Un nuevo descapotable para soñar.

A la venta el 2 de abril de 2005, la versión “cabrio” del Carrera ya ha sido presentada. Cualquier Porsche levanta expectaciones cuando se exhibe por primera vez, pero las variantes descubiertas añaden ese “plus” de espectacularidad y elegancia. Y el nuevo Carrera Cabriolet no es una excepción.
Mecánicamente es igual a las versiones con techo duro, con dos opciones a elegir: Carrera (con motor 3.6 y 325 CV) y Carrera S (3.8 con 355 CV). Ambos aumentan 85 kg. de peso respecto de las versiones cerradas que, juntamente con unos coeficientes aerodinámicos de 0,28 y 0,29 respectivamente, logran alcanzar unas prestaciones de impresión. El Carrera acelera de 0 a 100 km/h en 5,2 segundos y el Carrera S en tan sólo 4,9 segundos, mientras que la velocidad máxima es de 285 y 293 km/h respectivamente.

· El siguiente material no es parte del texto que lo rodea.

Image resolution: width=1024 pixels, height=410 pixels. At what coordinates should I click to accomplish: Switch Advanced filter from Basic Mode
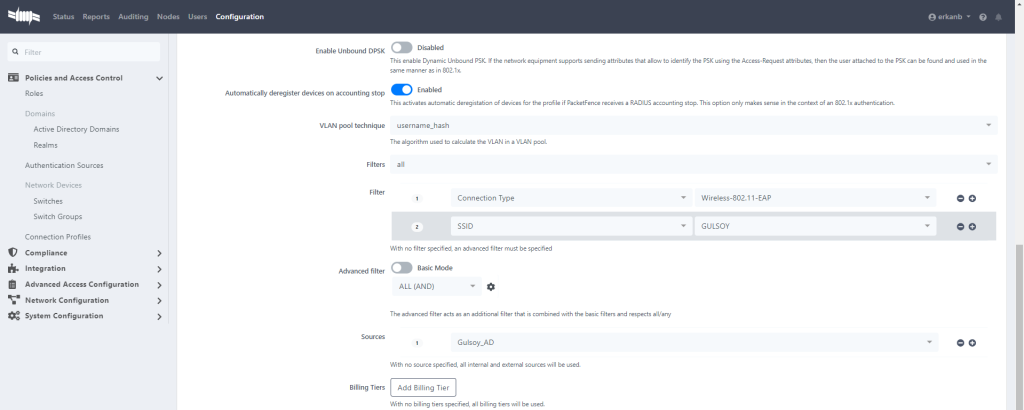pos(401,268)
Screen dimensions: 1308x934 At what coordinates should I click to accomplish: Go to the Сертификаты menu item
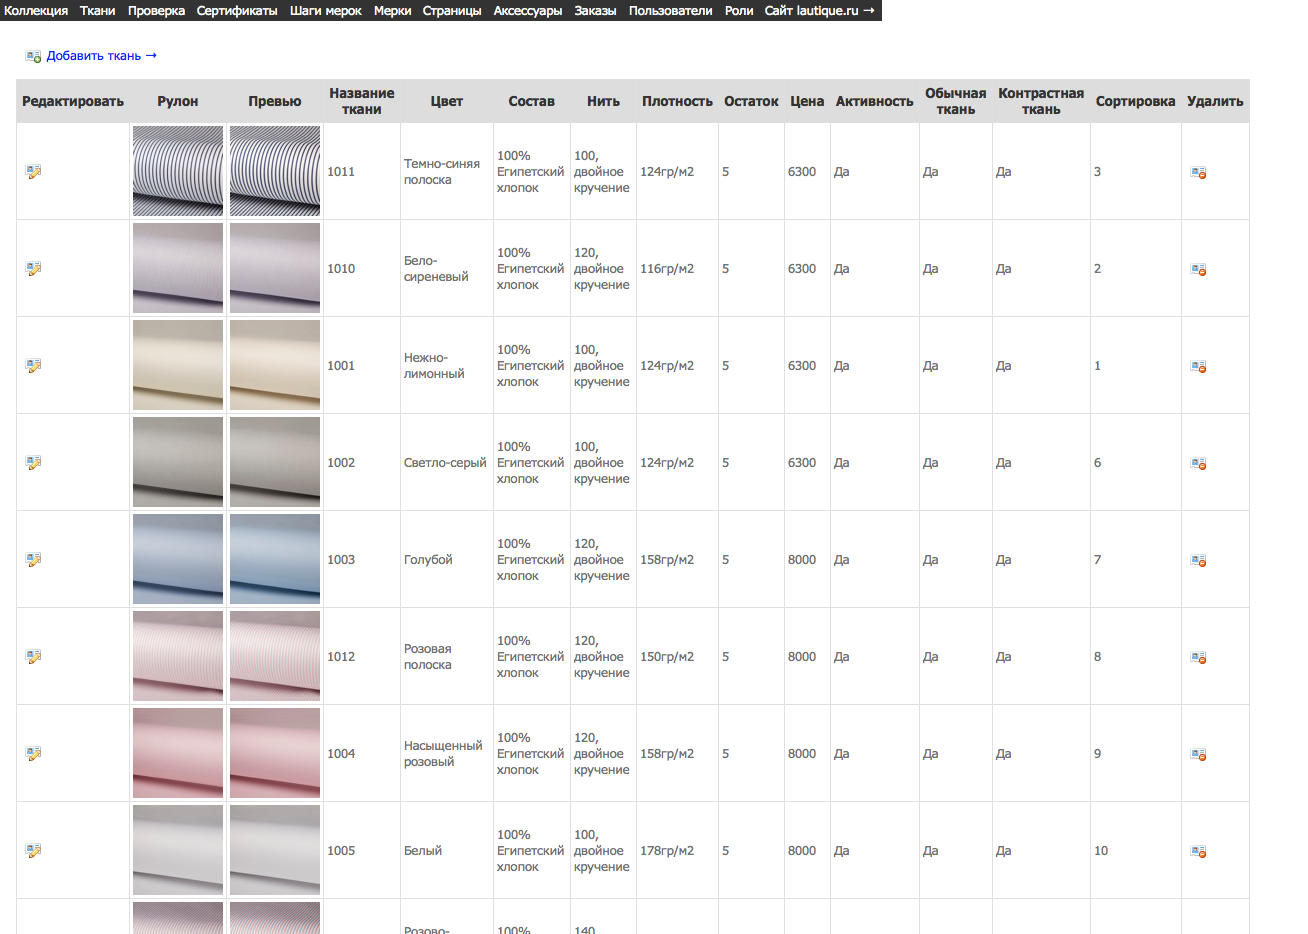[x=237, y=10]
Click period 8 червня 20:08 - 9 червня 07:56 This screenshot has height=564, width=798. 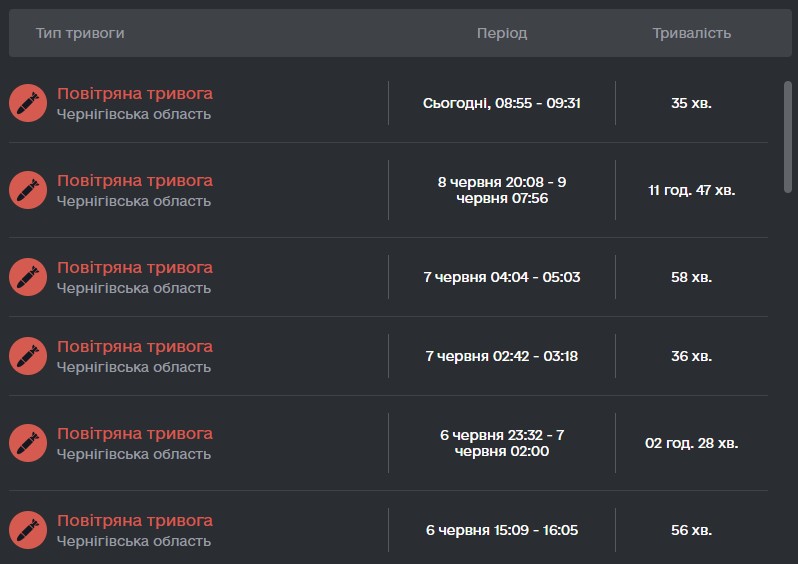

La capota es muy similar a la del anterior modelo, plegándose en forma de zig-zag y de accionamiento eléctrico. Tarda 20 segundos en realizar la operación y la ventaja es que se puede hacer en marcha hasta una velocidad máxima de 50 km/h. El alerón trasero se extiende 20 mm más que la versión normal, para mejorar la estabilidad general.
El equipamiento es suculento, con todo tipo de elementos de seguridad activa y pasiva, como por ejemplo el control de estabilidad PSM, los seis airbag (frontales, laterales y de cabeza) y los arcos antivuelco que se despliegan de forma automática. El Carrera S lleva de serie la suspensión activa PASM (Porsche Active Suspensión Management) y las llantas de 19 pulgadas, mientras que en el Carrera son opcionales los dos elementos.

Aunque se desconocen los precios exactos, el incremento respecto de las versiones cerradas será del 12 % aproximadamente.